After a few folds the process becomes an instant reflex, but that’s the point. Everything from the hinge at the rear wheel to the hidden clamp at the tip of the seatpost bears the mark of a team that thought for days about its respective task. The Brompton will fit, and will feel perfectly at home, behind a car seat, under a bar table or alongside you on the metro. It’s the folding bike for the urban traveller.
It’s at home at a birthday party, accompanying its owner into a coffee shop, brought in a bag to sit behind a desk at work, or tucked into the corner of the living room. Brompton’s new Electric C line is, as demonstrations make clear, a way of existing in the world as much as it is a way to get from one place to the next. With its electric assist, hills and distance become non-issues, expanding the potential audience for cycling.

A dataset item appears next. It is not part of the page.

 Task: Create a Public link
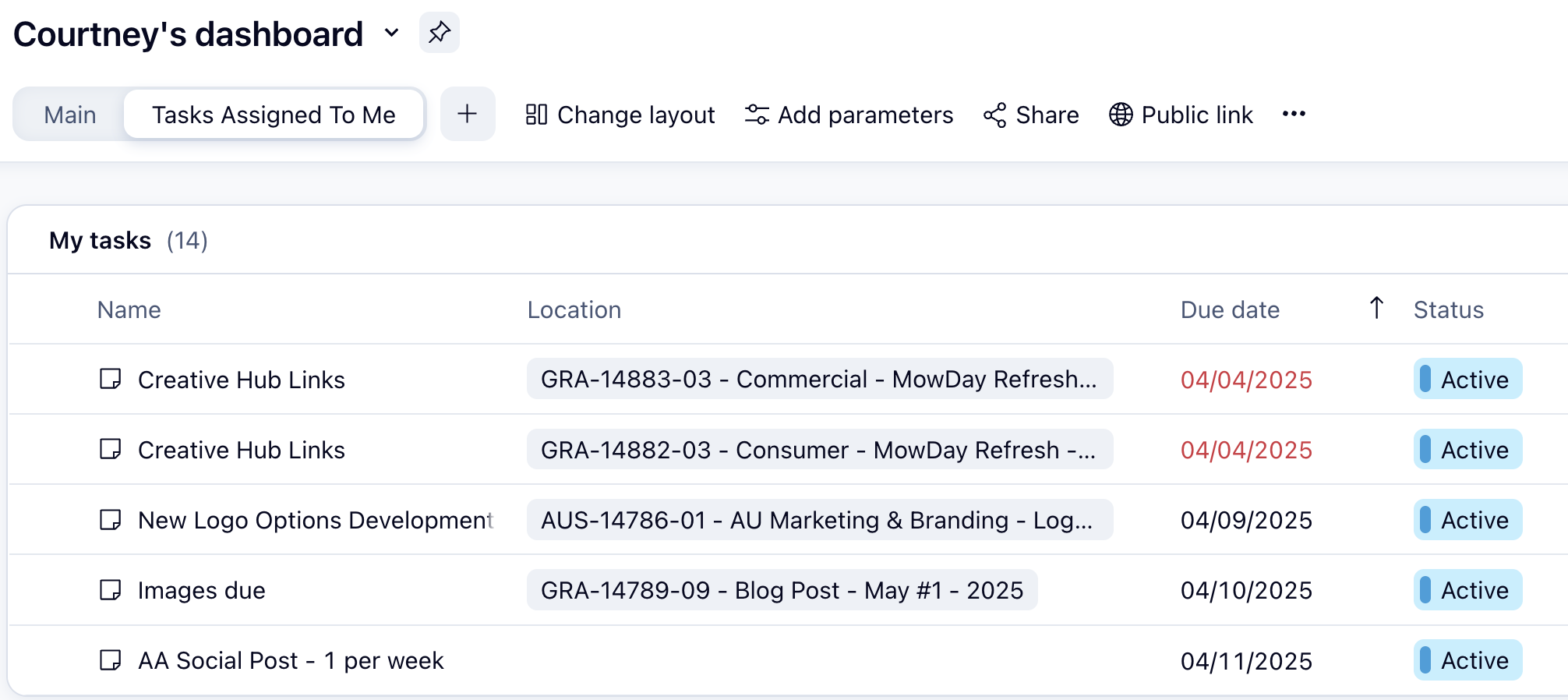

The folding bike, especially the Brompton and other electric versions, seems part of the cultural revolution that suggests we can all use bikes more often to get around the city, and perfectly expresses the tension between individual need and the city as a shared space. Here you have all on the one bike – a means of satisfying the urge to commute without adding to the congestion and the pollution at either end. It’s a commuter’s dream. Cities are absurd, stressful places to live, and flexibility is key — hence the need for a convenient city bike that adapits to whatever the day brings.
But it is in the city where the Brompton Electric C Line comes into its own. And it is the city where it can potentially deal with the ongoing issues of space and speed that confront the urban dweller. It’s a machine that invites us to see beyond our products and owning bikes to an existence where our relationship with them is so ingrained that we stop thinking about it completely. Unless, of course, it once again needs charging.
But home is also about identification, about convenience, about fitting in. Through their use, the Bromptosts do not simply find a niche within the home; they create a new idea of what home can be. It is an echo of what good design can bring to our everyday lives, and an assertion that very typical, vernacular activities such as biking are still worthy of the emerging craft of appropriate creative response.
The Brompton Electric C Line is no garden-variety folding bike. It’s an in-road to a lifestyle that’s more adaptable, pleasurable and useful than anything else I’ve come across. It’s an invitation to reimagine an established daily activity, to welcome in its eccentricities and idiosyncrasies and to make them part of our everyday experience. It’s one of the most familiar of vehicles taking us to a new place. The Brompton is not adapting to our world but changing the world we inhabit.